» Work to complete
Return the data below exactly as given, except for the images.
----------------
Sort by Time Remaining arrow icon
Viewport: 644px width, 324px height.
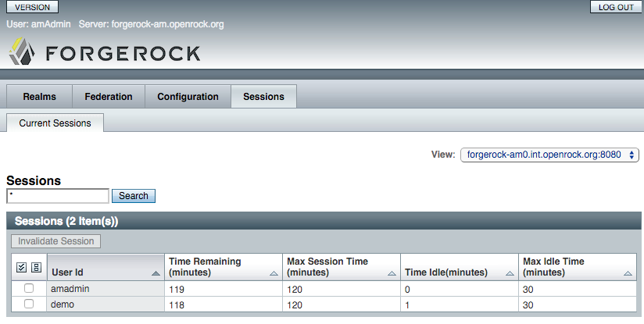point(274,273)
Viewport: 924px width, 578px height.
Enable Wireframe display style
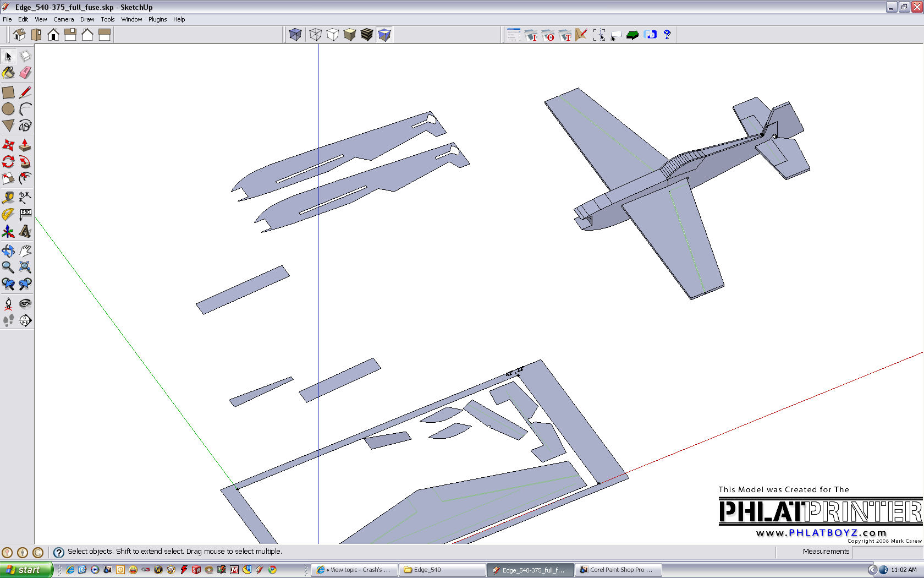pyautogui.click(x=316, y=35)
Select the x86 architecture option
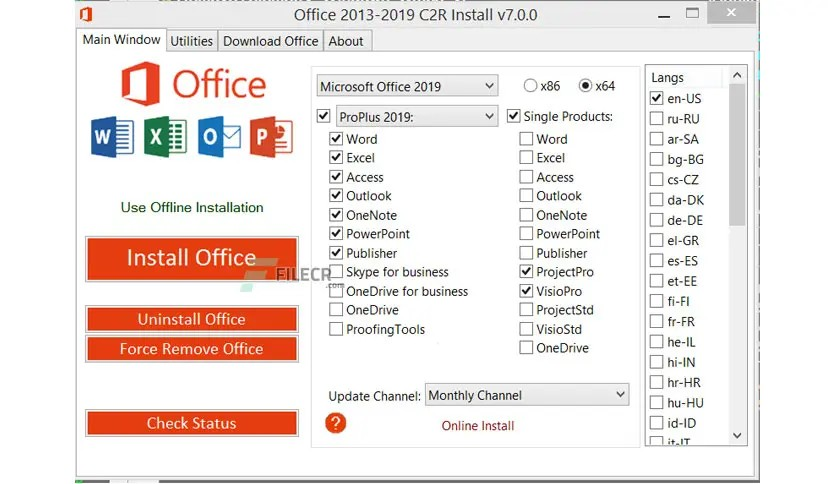 531,86
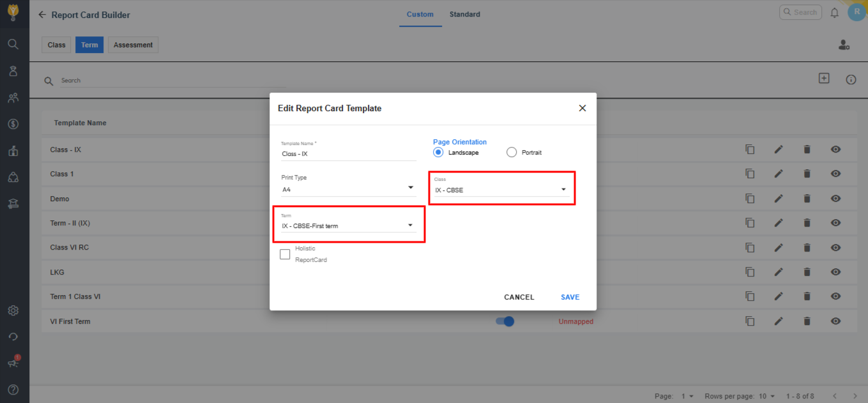Click the back arrow beside Report Card Builder
Screen dimensions: 868x403
(x=42, y=15)
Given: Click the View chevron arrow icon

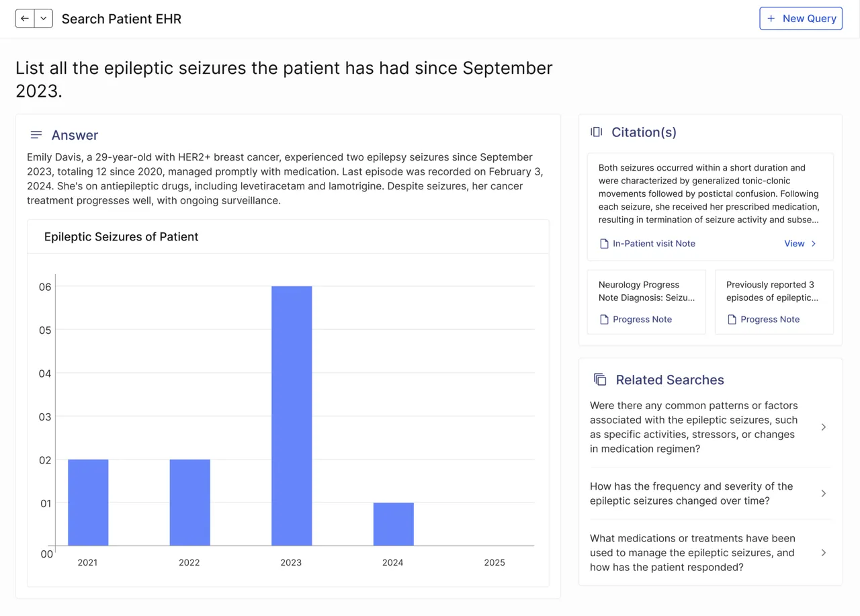Looking at the screenshot, I should [x=814, y=244].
----------------
» Written response
Sort by Time Remaining arrow icon
Viewport: 644px width, 324px height.
point(274,273)
Viewport: 924px width, 578px height.
Enable Wireframe display style
pyautogui.click(x=316, y=35)
Select the x86 architecture option
 531,86
Click the back arrow beside Report Card Builder
Screen dimensions: 868x403
(x=42, y=15)
Given: Click the View chevron arrow icon

Looking at the screenshot, I should [x=814, y=244].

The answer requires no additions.